September first fell on a Thursday this year, which means they all have to wait a full week before their first Defense lesson with Bungs. In the meantime, Mary spends most of her time hanging with Em and Peter and wondering if Reg thinks less of her now just like everybody else does. The Gryffindors seem to Mary to be splintering—her tagging along with Peter and Em; James, Lily, Marlene, and Sirius doing everything as a foursome, like their lives have become one big double date; and Alice and Remus together avoiding Lily and Sirius, respectively, in Mary's opinion. She knows what Alice's deal with Lily is but can only guess at what's causing the rift between Remus and Sirius. The only thing she can think of is what Remus admitted to her after she got drunk at The Basilisk and kissed that veela woman, that sometimes he thinks he might have romantic feelings for Sirius, but Mary can't imagine what's changed between then and now to make Remus want to avoid Sirius like this: Sirius is with Marlene; it's not like anything could have happened between the two of them.

Could it?

For her part, Mary has told no one but Remus about her feelings for Marlene, which have unfortunately not flagged over the summer. They so totally haven't flagged that she's desperate to renew her relationship with Reg, as if to prove to herself and everybody else that she likes blokes (look, here's one now). But Reg seems to be avoiding Mary as much as the rest of the school outside her narrow Gryffindor-seventh world is, and she's stuck constantly catching her eyes lingering on Marlene and pulling them away alongside her courage.

By the time she manages to track Reg down, it's already Wednesday night, and Mary is burnt out from a long morning in the greenhouse and hours upon hours studying in the afternoon. She's just leaving the Great Hall after dinner when she literally, physically bumps into him, saying "oh!" and then telling Peter and Emmeline that she'll catch up with them later tonight.

They size each other up for a long moment, Reg twisting his lips and looking torn as anything, and then he says, "I've really missed you all summer.
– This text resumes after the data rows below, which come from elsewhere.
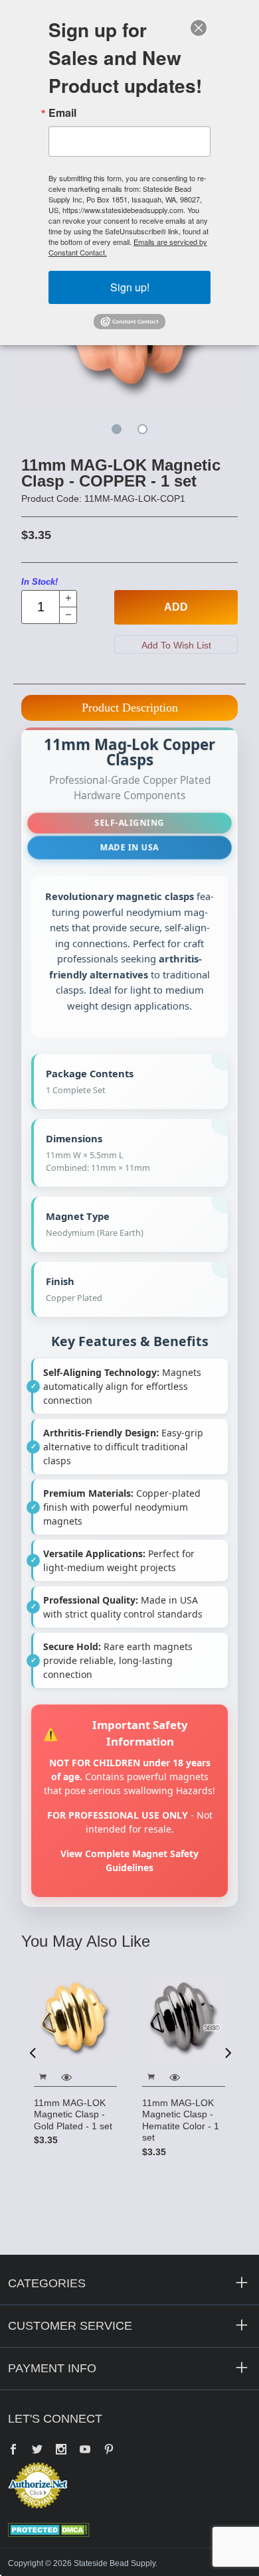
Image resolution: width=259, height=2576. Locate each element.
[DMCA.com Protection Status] (49, 2529)
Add (176, 607)
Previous (32, 2052)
All year, more like."

And there comes the familiar twist of Mary's heart, a little bit of love mixed with a little bit of guilt, because she really does like this boy, thinks she could spend forever sharing I-love-yous and how-was-your-days at the end of the evening with him, but that's all she wants from him, and she's leading him to believe she wants so much more. "I miss you, too," she says. "Can we start over?"

"Yes," says Reg, "yes," and it's exactly what she's been asking for and exactly not what she wants.
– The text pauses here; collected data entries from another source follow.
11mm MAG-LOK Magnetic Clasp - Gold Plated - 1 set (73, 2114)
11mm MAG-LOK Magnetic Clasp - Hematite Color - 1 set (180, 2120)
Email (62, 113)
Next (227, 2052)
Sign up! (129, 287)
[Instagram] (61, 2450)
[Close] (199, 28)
He deserves better than her—she knows that. He deserves somebody who's not a sick freak, somebody who's capable of reciprocating his love, and that's never going to be Mary. But—remember that thing Mary said about not being charitable? Yeah. If she's not a good enough person to give Lily the empathy she deserves, then she's certainly not strong enough to stay away from Reg, not when he's offering her the cover she needs to live her life like it's not completely centered on Marlene McKinnon.

When her parents talked to Mary about homosexuality back when she was a kid, before everything went to hell, they hadn't just said it was a sin: they'd said that gay relationships were destined to fail because they were inherently incapable of being healthy. Were they right? Is Mary only ever going to have a functional relationship if it's with a man? Because, yeah, confessing her feelings to Marlene would only end badly when Marlene is straight as a ruler—but she can't imagine taking advantage of Reg this way ever being the right thing.